3- sur l'étanchéité croissante entre administrateurs français et administrés indigènes
Et il a su se rendre indispensable aux administrateurs superficiels et instables que nous sommes. C'est bien lui le Maître.
Sur l'Amiral-Ponty, au retour de France, il commit l'adultère sacrilège avec la favorite su roi Sisowath. Cela valait la mort sans jugement. A la demande de notre Représentant, il s'en tira avec de simples excuses. "

"Notre emploi constant de l'intermédiaire annamite dans nos rapports avec l'habitant fut le plus grand malheur du Cambodge"

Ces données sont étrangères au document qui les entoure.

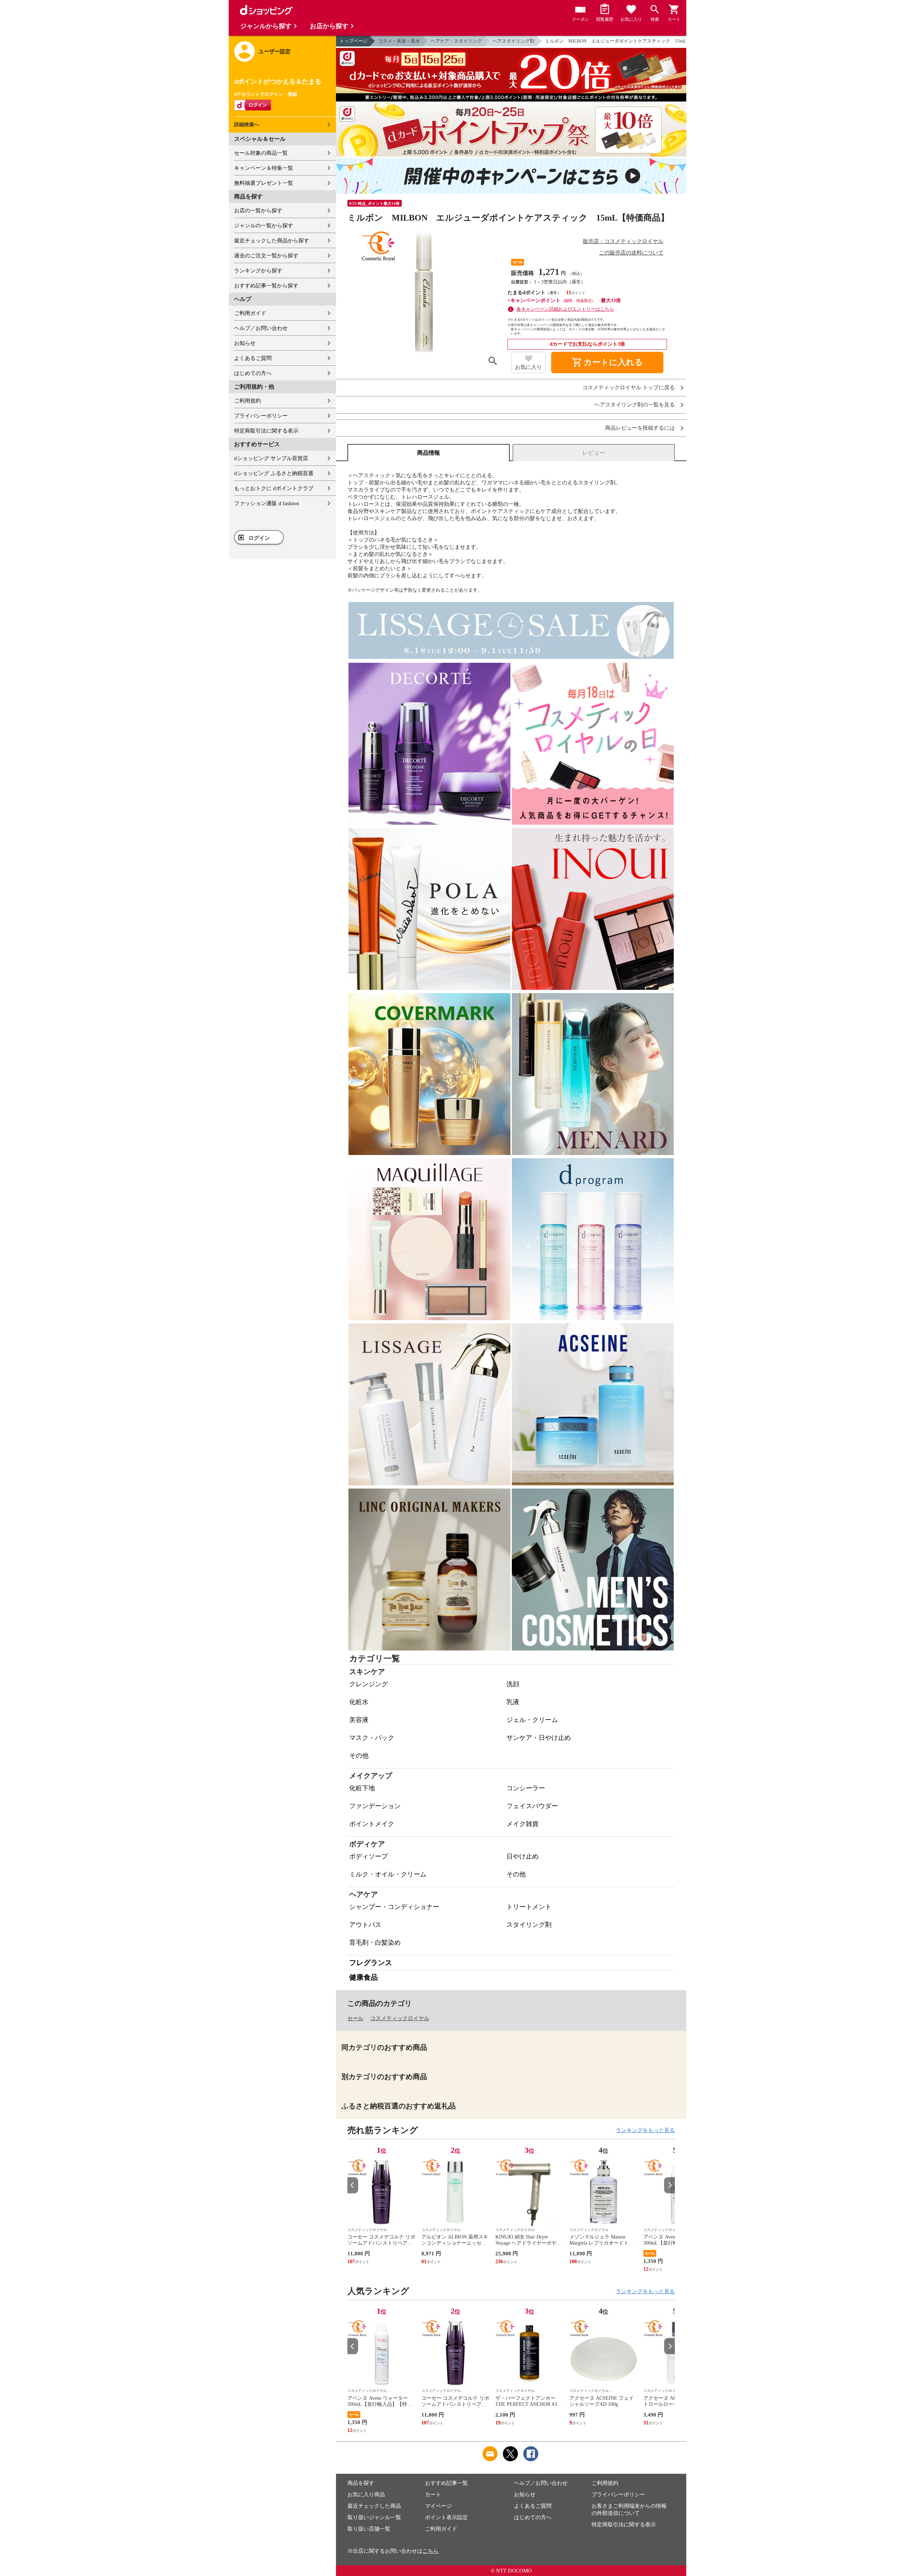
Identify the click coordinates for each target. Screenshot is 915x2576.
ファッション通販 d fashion (266, 503)
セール (355, 2018)
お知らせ (245, 343)
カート (433, 2494)
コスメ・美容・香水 (399, 41)
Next (669, 2185)
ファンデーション (375, 1806)
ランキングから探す (258, 270)
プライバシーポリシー (261, 416)
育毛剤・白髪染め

"A l'insu de la haute administration française, les fléaux traditionnels du Cambodge, piratage, obstruction, chantage et parasitisme de l'administration et concussion, perdurent et prospèrent : L'administration indigène, parasite destructeur maniant l'arbitraire et les tracasseries, s'enrichit en pratiquant le chantage au préjudice de l'habitant; Le piratage des populations, l'incendie volontaire de leurs maisons, l'insécurité des biens et des personnes avec la complicité active de cette administration sont devenus action quotidienne : les crimes restent impunis, les voleurs trouvent protection partout."

"Nos semblants d'innovation non seulement n'ont pas abouti à mettre de l'ordre mais ont contribué à augmenter le trouble dans l'esprit des populations . L'ancienne justice défendait un certain ordre institutionnel : le droit du plus fort. Elle avait des moyens d'actions réels encore que barbares..... Notre Justice est inadaptée au pays, inefficace, impuissante, irréelle, déconcertante... Avec les plus honnêtes intentions elle est toute en faveur des coquins contre les braves gens... Notre manie assimilatrice fait surtout le jeu des chenapans."

"Privé de son ancienne justice, que la nôtre ne saurait remplacer, l'élément honnête et laborieux est ainsi paralysé, laissé sans protection et sans défense à la merci des plus effrontés, des moins scrupuleux. Et c'est là une des situations les plus graves dans ce pays."